■ Material provided

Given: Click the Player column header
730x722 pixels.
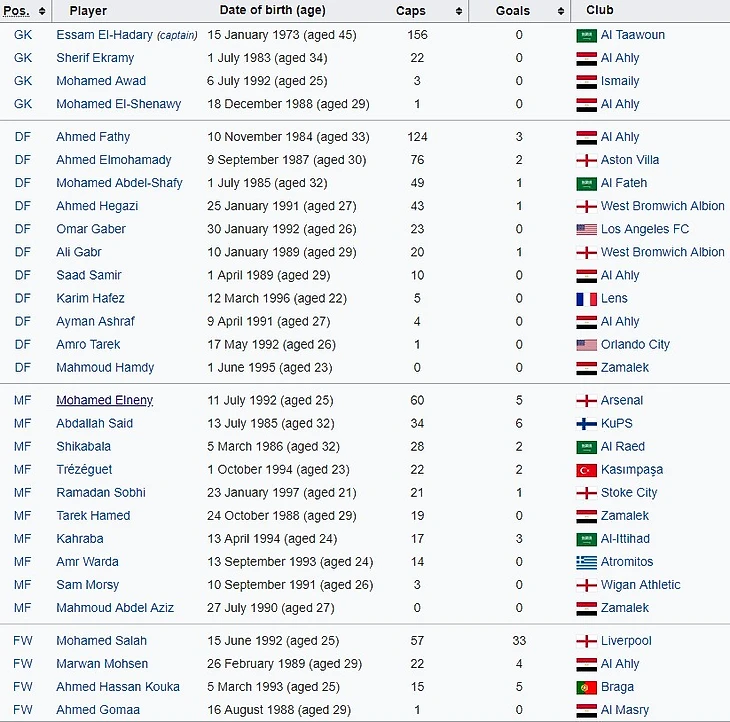Looking at the screenshot, I should [88, 11].
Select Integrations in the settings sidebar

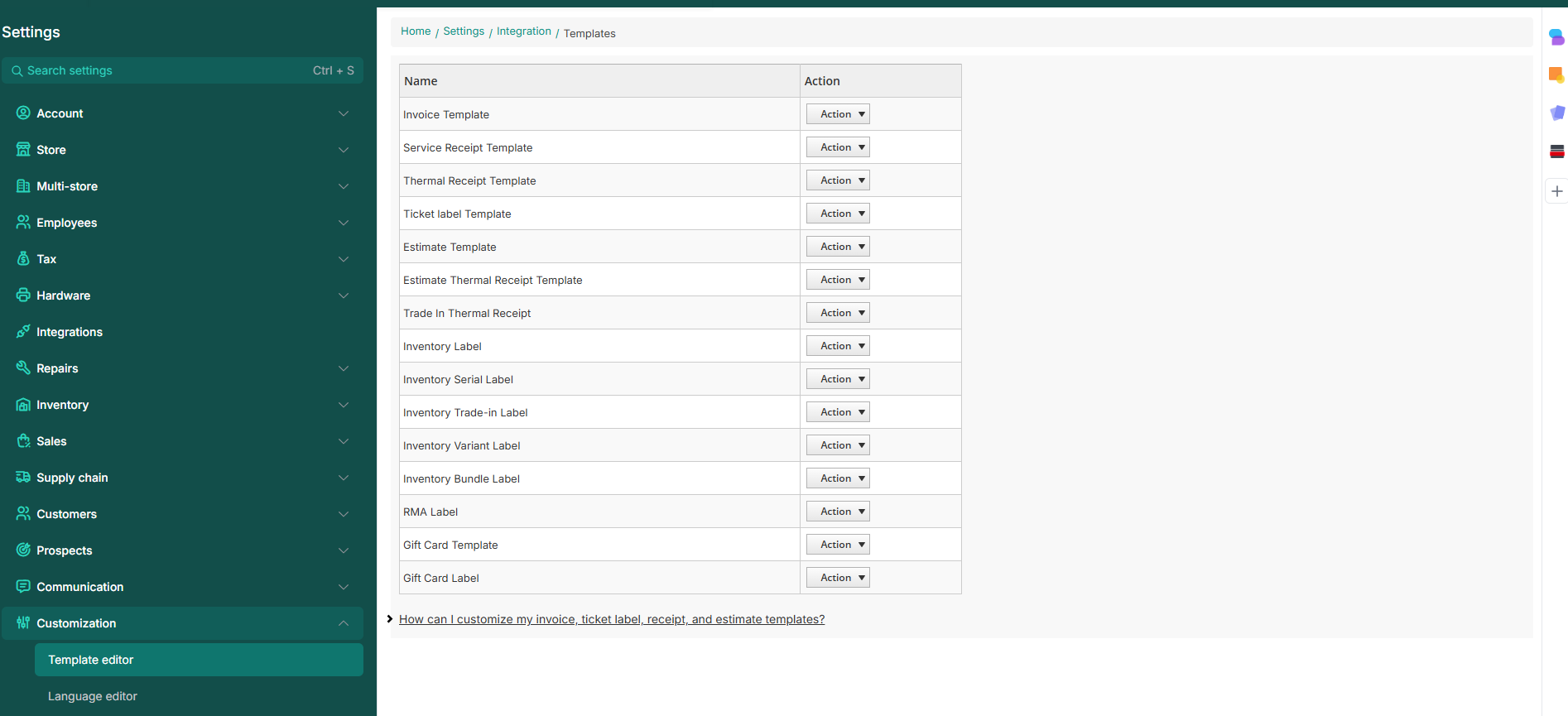(x=70, y=332)
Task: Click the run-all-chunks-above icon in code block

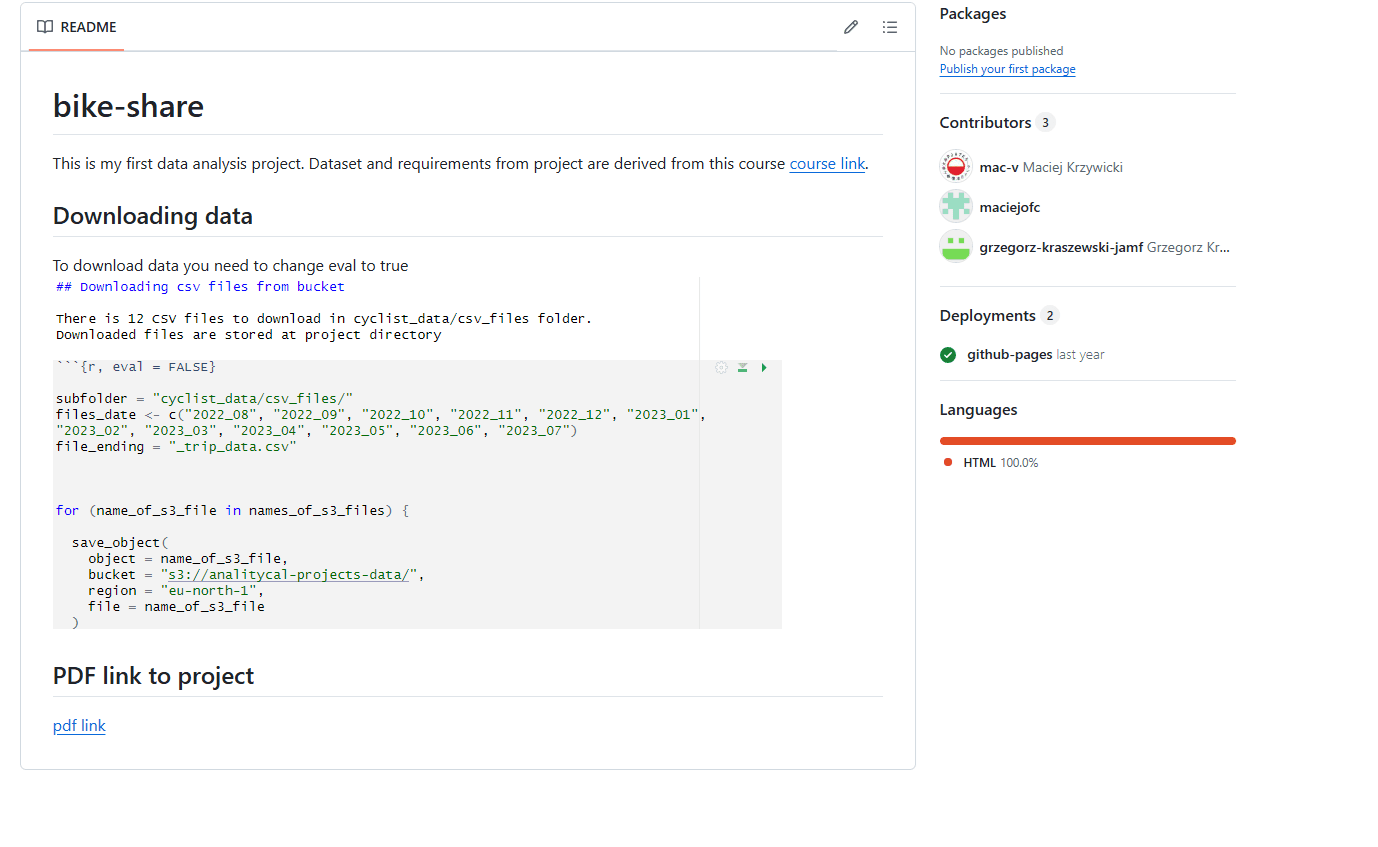Action: click(743, 368)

■ Work item
The records are to be returned word for word, without any of their pictures.

■ Answer to this problem
Given: Click the Player column header
730x722 pixels.
Looking at the screenshot, I should [88, 11].
Select Integrations in the settings sidebar

(x=70, y=332)
Task: Click the run-all-chunks-above icon in code block

Action: click(743, 368)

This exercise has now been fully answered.